I trust my husband 100% but yes he could cheat as could I but I believe we both have our eyes wide opened to the possibility and know that it isn’t what either of us want so we won’t put ourselves in that position.

This is very astute. It reminds me of a meme I saw online years ago that said something like "Cheating doesn't start with having sex. If you find yourself deleting texts you're already halfway down that road."
To answer the OP, I honestly don't know if DH would (or has) cheated. I trust that he wouldn't, and hasn't. But if ever I discovered that he had, it wouldn't totally blindside me because we've had a difficult marriage and he's definitely had the opportunity.

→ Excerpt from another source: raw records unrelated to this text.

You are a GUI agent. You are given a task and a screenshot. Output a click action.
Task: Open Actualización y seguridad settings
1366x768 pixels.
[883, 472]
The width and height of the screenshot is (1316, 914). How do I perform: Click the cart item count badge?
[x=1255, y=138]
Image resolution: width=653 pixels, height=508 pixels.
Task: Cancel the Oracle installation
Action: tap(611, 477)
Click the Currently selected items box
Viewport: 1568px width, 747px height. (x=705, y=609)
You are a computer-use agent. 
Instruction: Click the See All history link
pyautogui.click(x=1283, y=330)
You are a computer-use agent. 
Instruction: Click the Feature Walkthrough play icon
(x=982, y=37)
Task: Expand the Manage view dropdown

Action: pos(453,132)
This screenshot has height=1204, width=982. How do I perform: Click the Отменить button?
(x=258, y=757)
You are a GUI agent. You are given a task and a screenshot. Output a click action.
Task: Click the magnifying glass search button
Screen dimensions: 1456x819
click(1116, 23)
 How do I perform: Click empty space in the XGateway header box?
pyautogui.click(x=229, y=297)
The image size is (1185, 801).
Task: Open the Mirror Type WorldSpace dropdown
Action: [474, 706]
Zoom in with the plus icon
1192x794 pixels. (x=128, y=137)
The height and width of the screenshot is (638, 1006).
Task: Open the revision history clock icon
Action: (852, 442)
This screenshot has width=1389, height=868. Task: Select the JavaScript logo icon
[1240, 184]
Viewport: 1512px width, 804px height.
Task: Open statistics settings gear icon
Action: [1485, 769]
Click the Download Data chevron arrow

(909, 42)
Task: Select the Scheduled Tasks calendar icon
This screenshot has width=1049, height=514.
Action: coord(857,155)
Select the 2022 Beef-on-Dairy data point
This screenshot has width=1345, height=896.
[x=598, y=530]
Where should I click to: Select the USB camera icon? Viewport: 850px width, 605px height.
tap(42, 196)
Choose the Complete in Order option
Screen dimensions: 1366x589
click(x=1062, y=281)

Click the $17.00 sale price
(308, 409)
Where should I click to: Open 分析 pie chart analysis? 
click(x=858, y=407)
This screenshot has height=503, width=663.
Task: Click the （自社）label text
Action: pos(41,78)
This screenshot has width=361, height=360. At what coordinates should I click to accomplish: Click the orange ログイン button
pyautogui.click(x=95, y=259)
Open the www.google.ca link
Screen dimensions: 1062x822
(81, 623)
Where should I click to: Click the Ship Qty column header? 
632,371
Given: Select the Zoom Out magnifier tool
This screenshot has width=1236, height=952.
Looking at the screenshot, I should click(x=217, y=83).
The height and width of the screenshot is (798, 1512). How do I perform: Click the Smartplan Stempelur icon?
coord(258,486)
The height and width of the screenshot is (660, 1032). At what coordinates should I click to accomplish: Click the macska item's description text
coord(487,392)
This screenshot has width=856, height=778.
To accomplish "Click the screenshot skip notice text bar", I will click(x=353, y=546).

Lampzade · 22/10/2024 21:58

All the posters who say their husband wouldn’t cheat may be in for a rude awakening.
I have been on MN for many years and have read posts where women have been convinced that their partner would never cheat only to discover that they had been cheating for years.
My dh is a very good man. He is a fantastic husband and father but I can’t say in all honesty that he wouldn’t cheat
I would not vouch for any man.

BirthdayRainbow · 22/10/2024 21:59

I was 100% sure my h would not cheat.

He did.

Lampzade · 22/10/2024 21:59

Acornsoup · 22/10/2024 21:53

I think the majority of men would cheat if they could guarantee getting away with it.

I agree

Breadbasket5 · 22/10/2024 22:02

As sure as I realistically can be, while recognising some people just don’t turn out to be who you think they are. So 99%

JovLane · 22/10/2024 22:03

I was 100% sure he wouldn't, as was he…until he did!